There is plenty of unfulfilled desire lurking here, and despite the narrator's perceptive assertion that
this great passion was the more fulfilling for each because of its abstract nature, that for Manlius sex was something all men had with their servants when necessary, that for Sophia it was a reminder of a position in the world which bred resentment rather than release
- in practice it does seem as if Sophia is the one who is more restrained and self-protective, viewing her exchanges with Manlius through rather less rose-tinted spectacles than he does. She is quite forthright (by the standards of the novel, and the time she's in) and unabashedly intellectual, but - as with the other two women - her role is to be a symbol of what the male protagonist of her storyline is fighting for, and to spend most of her time thinking about said man. Thus, when we're let into her thoughts, much of what she does is interpret Manlius' actions and attitudes for us, in line with the philosophical lens through which both she and the novel see the world:
She suspected that the Manlius who retired to his estates, and the Manlius who emerged to impose himself on the province were in opposition to each other, not two facets of a harmonious soul. But she ignored this, because she needed to.
It is not hard to guess her trajectory in this post-Roman world; Pears wants her to be Hypatia so badly it hurts, although ultimately her story gains resonance from the real-world example rather than mapping onto it exactly.
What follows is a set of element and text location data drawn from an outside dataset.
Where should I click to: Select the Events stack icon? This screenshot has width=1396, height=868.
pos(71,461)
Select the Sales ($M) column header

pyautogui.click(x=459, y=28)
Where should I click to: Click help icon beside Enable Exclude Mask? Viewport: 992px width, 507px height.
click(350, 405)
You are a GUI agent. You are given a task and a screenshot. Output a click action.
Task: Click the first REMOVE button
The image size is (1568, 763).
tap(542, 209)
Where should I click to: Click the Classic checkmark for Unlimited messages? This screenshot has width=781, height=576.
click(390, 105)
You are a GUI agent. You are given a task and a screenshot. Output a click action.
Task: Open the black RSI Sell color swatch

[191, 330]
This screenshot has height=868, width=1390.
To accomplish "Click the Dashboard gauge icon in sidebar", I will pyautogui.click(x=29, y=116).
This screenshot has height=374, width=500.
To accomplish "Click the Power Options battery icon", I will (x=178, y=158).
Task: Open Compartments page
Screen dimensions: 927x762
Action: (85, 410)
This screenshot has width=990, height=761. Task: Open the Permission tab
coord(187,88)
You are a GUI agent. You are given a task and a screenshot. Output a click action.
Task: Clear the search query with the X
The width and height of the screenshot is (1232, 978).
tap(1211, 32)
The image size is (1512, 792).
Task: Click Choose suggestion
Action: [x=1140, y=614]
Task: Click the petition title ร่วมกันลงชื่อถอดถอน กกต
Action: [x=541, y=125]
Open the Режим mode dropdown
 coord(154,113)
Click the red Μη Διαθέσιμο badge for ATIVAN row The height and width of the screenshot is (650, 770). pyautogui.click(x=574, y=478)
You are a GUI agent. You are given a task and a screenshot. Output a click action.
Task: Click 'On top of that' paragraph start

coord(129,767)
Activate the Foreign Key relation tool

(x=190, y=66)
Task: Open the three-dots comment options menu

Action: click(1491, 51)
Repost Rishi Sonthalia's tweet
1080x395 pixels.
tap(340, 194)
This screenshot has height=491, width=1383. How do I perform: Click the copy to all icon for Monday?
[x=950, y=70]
The novel does, ultimately, complicate the matter of civilisation vs. the barbarians still further; as is signalled in Sophia's repeated imagery of reflection and reality, and of divided souls, Pears increasingly emphasises the ways in which civilisation and barbarism are two sides of the same coin, and the ways in which the former can so easily slip into the latter, even with the very best of intentions:
"Any amount of disgrace or infamy can be incurred," Manlius quoted, "if it is in the cause of virtue."
Had Julien been less influenced by his own predicament, then he might have looked harder and guessed the poet's motivations earlier than he did. He might also have considered the possibility that Manlius, in writing these words, was passing a verdict on his own acts, rather than providing a philosophical basis for them.
Lots of interesting potential, then, but the imbalance between theme, plot and character here too often results in a damagingly slow pace - and the detached narrative voice added to the oh-so-familiar trope of pedestal women in peril rather detracted from the emotional impact I'd expected to find in three tales of three such weighty historical periods. Intellectually interesting, but never really involving.